Even though China clearly leads the thorium race, it has rivals trying to close the gap. Copenhagen Atomics, a Danish company, combines two ideas: TMSR and small modular reactor (SMR). Its goal is to mass-produce container-sized TMSRs at a pace of one unit assembled per day.

„We believe thorium energy is going to supply more than half of all energy to humans before the year 2100,” says Thomas Jam Pedersen, co-founder and CEO of the company. Cost is central to that vision: according to its estimates, thorium could cost roughly $50 per kilogram (around $2.22 per GWh of energy), compared with about $4,500 per kilogram for uranium fuel (roughly $3,125 per GWh). The company plans to deploy its first test reactors next year, with commercial units targeted for 2030.

India and the United States are also positioning themselves in the emerging race. Last year, the US firm Clean Core Thorium Energy received a license to export its thorium fuel and related technology to India. New Delhi possesses some of the world’s largest reserves of the material, but only scarce domestic uranium, which pushes it to invest in this technology.

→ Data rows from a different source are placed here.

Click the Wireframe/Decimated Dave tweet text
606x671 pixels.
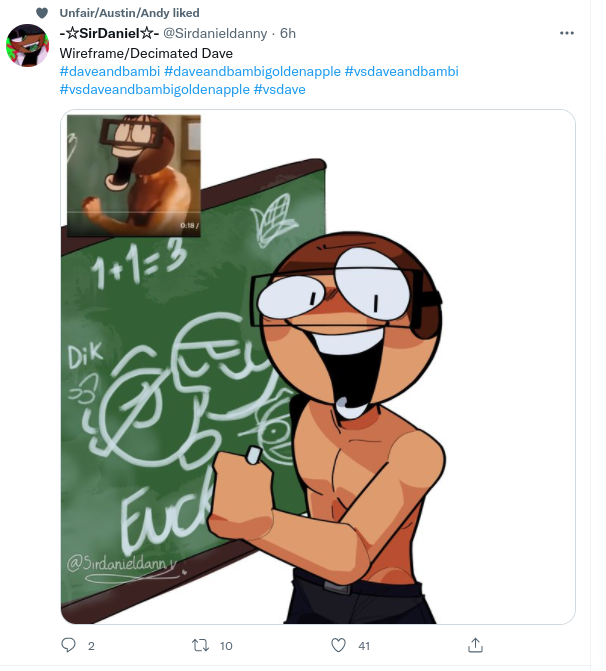(146, 53)
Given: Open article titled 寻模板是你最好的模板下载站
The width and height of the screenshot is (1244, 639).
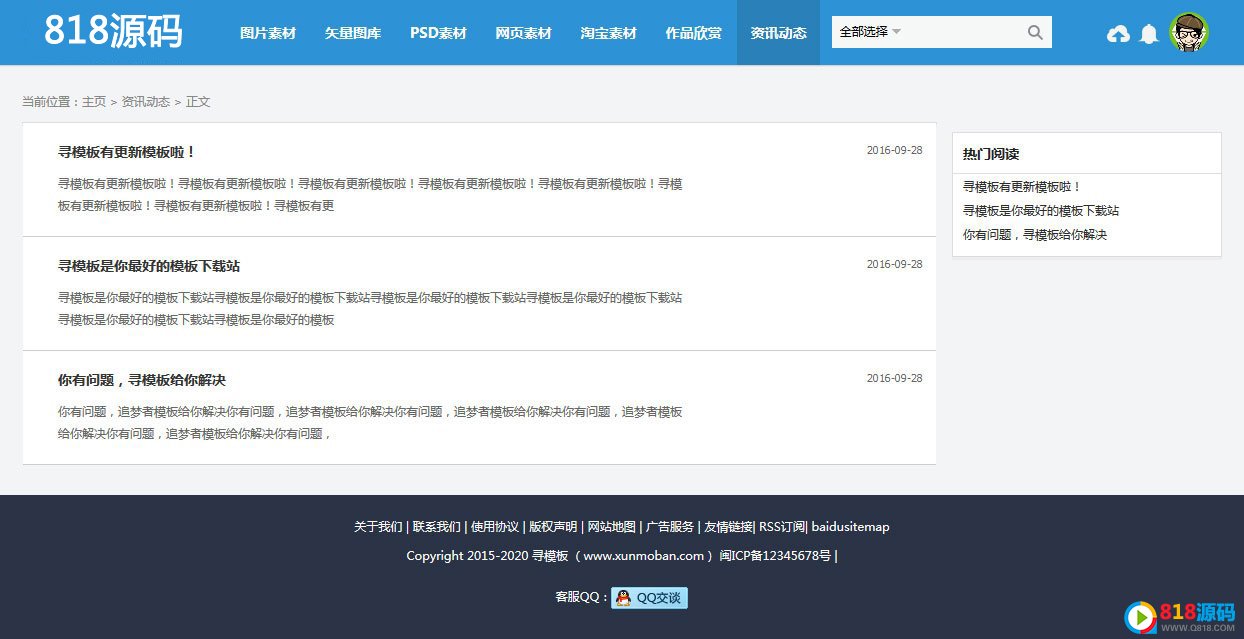Looking at the screenshot, I should tap(149, 266).
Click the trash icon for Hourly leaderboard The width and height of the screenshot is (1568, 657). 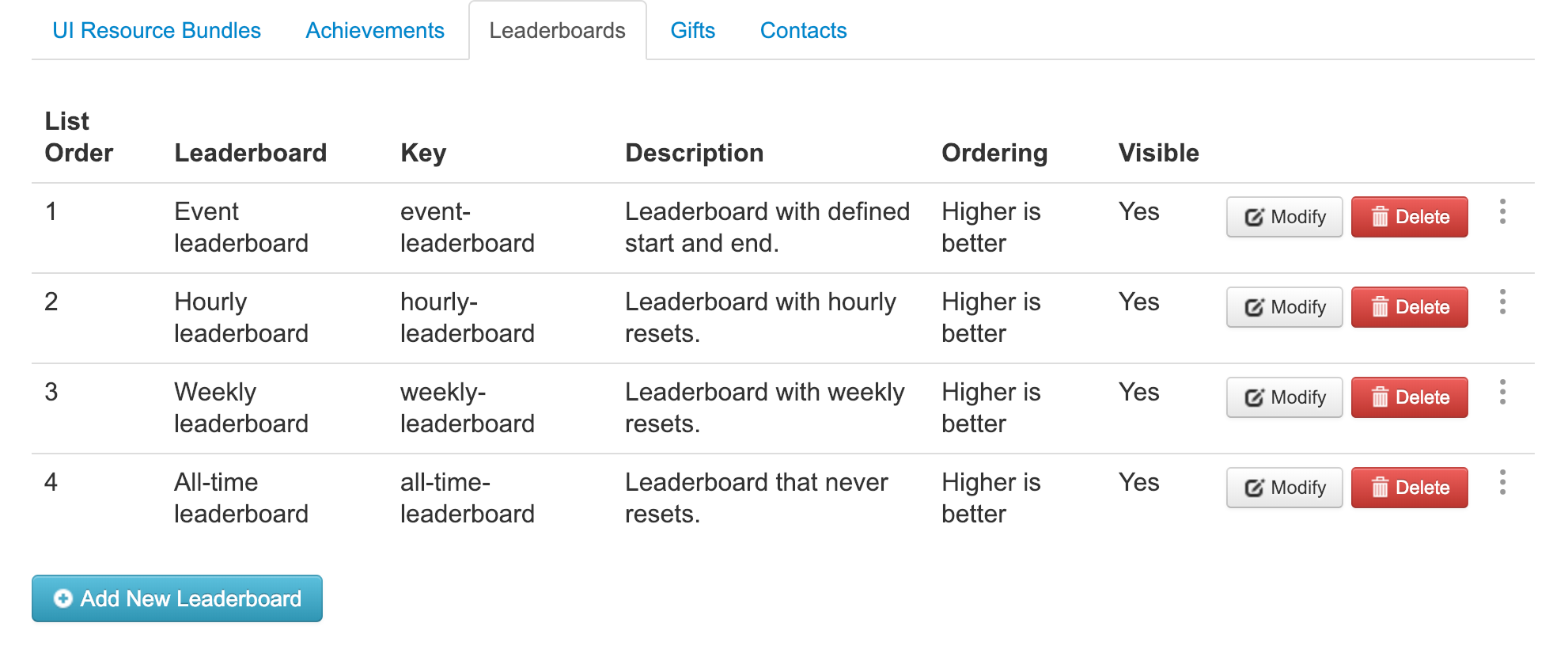click(x=1381, y=307)
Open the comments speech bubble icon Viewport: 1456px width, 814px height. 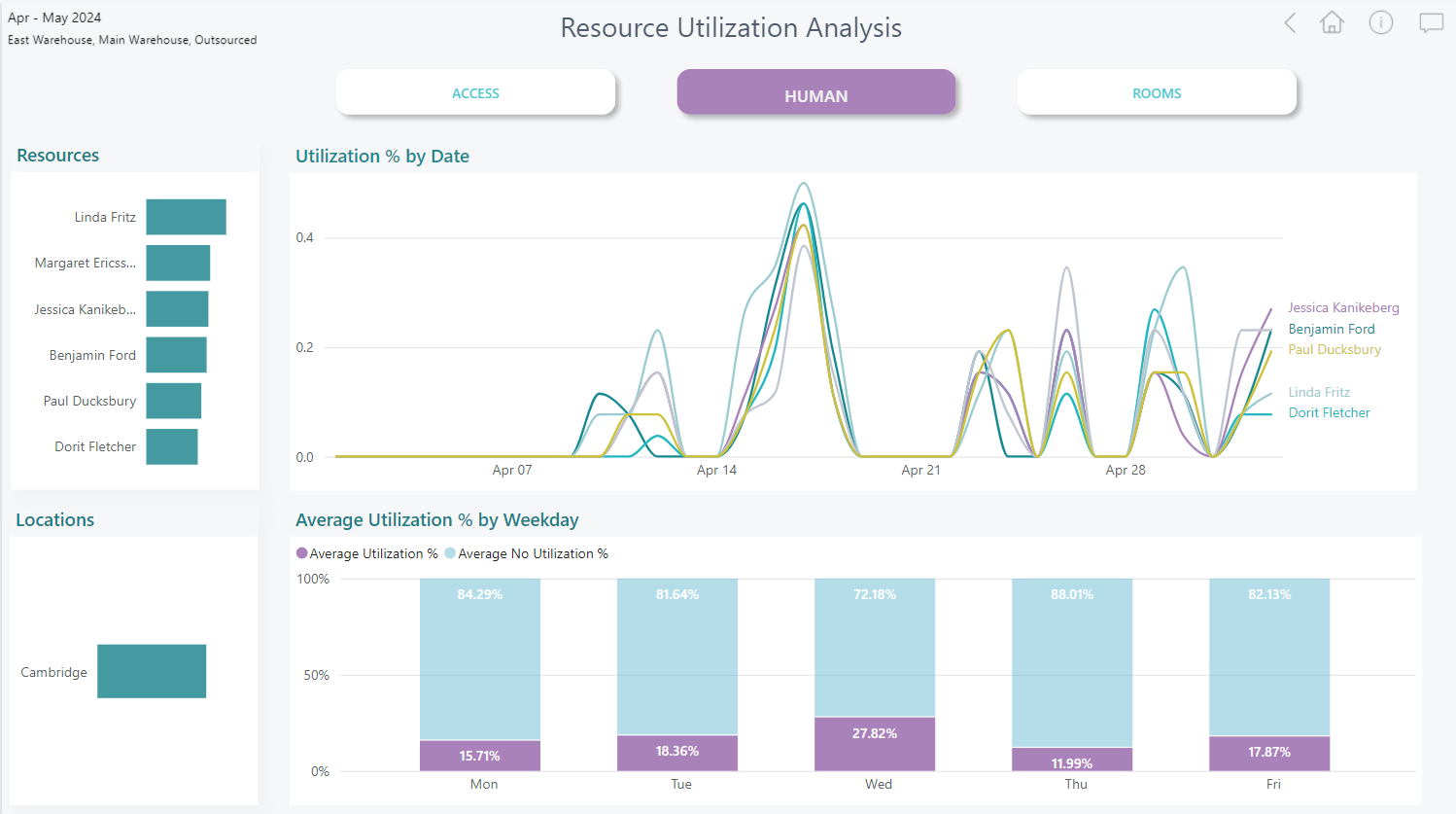click(x=1431, y=23)
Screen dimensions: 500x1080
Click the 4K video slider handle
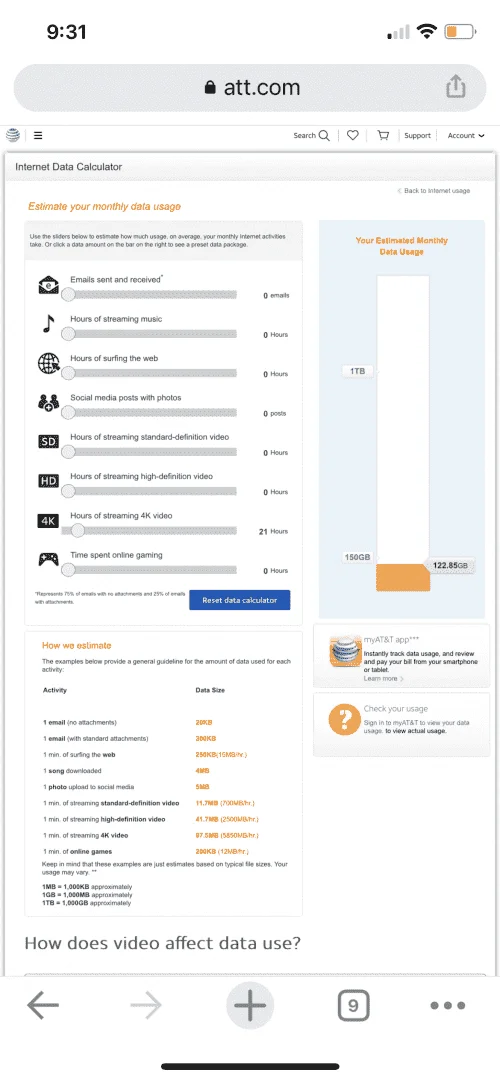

What’s unique in Clean Core’s fuel is that it blends thorium with higher-enriched uranium than today’s standard reactor fuel. In this form, it can be used in existing pressurized heavy-water reactors, which make up the majority of India’s nuclear fleet (19 units). If successful, this route could be far less costly, since it would not require developing new TSMRs.

Meanwhile, the French–Dutch start-up Thorizon is charting its own course with an unconventional approach that combines thorium with recycled nuclear waste as fuel. The company has already raised more than €40 million from the Netherlands, France, and EU sources to develop the technology, and aims to begin construction of its first reactor, Thorizon One, in 2030.

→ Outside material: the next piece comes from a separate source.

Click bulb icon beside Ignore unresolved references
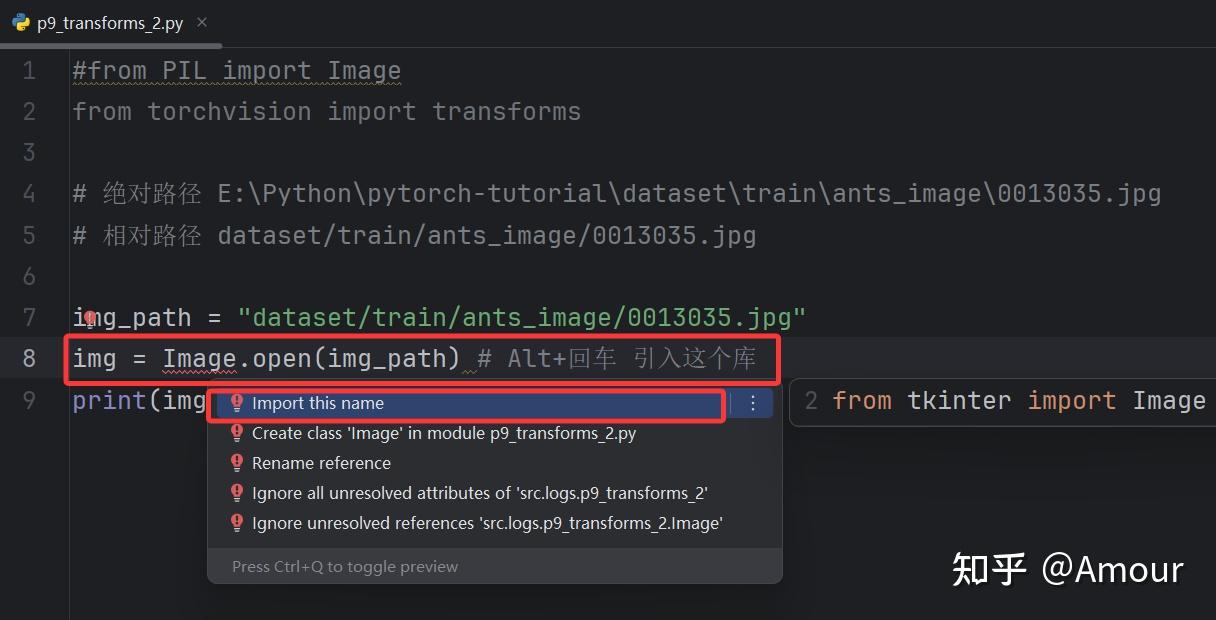click(x=237, y=523)
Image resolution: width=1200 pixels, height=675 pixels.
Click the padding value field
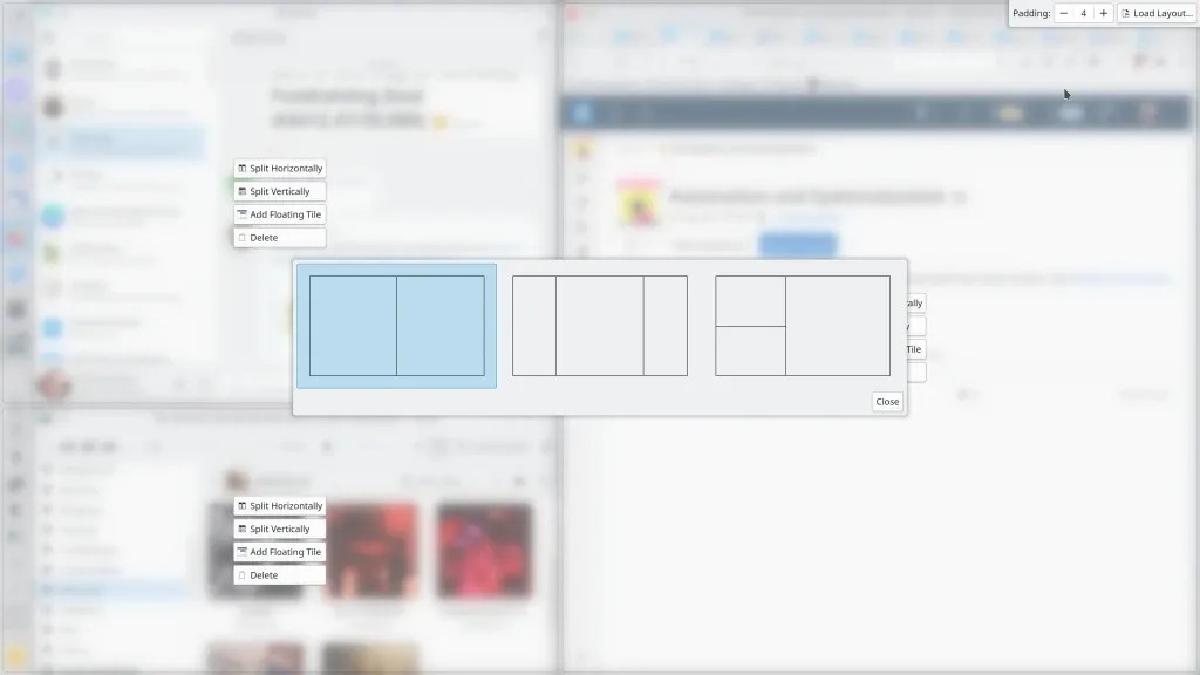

In all these cases, the crucial question is whether these thorium-based nuclear ideas can attract both public and private capital on the order of tens of billions of dollars over many years, if not decades. This is why incorporating thorium into modularity, nuclear waste reprocessing, or existing nuclear technologies may prove more investable and therefore more likely to scale. It will also be worth watching whether any one of these approaches emerges as the dominant, making certain firms and countries the repositories of outsized influence in a reshaped nuclear landscape.

Reshaping the geopolitics of nuclear power

The case for using Thorium and exploring related technologies is particularly strong in an era defined by resilience and strategic autonomy. As the prospect of being cut off from uranium supplies becomes more real, countries increasingly prioritize independence in their nuclear sectors.

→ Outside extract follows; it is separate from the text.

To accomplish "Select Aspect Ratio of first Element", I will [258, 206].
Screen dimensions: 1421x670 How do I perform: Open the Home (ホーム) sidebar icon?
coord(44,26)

States with abundant thorium resources but dependent on imported uranium may therefore be especially tempted to explore thorium-based pathways, including India and China, and potentially others such as Brazil, Turkey, Egypt, or the US. The interests of today’s leading uranium producers could, in turn, be hurt — above all Kazakhstan, which accounts for over 40% of global production, as well as Canada and Australia. Thorium-based technologies could reshape the global nuclear fuel supply chain and allow more countries to become more energetically secure.

Thorium-based molten-salt reactors will not replace established uranium-based reactors anytime soon, nor will they dominate countries« energy mixes in the coming decades. But they may still gradually expand as a viable alternative, especially in thorium-rich countries, provided sustained investment, further technological progress, and political will. On those criteria, China currently sits at the head of the emerging „thorium nuclear race”.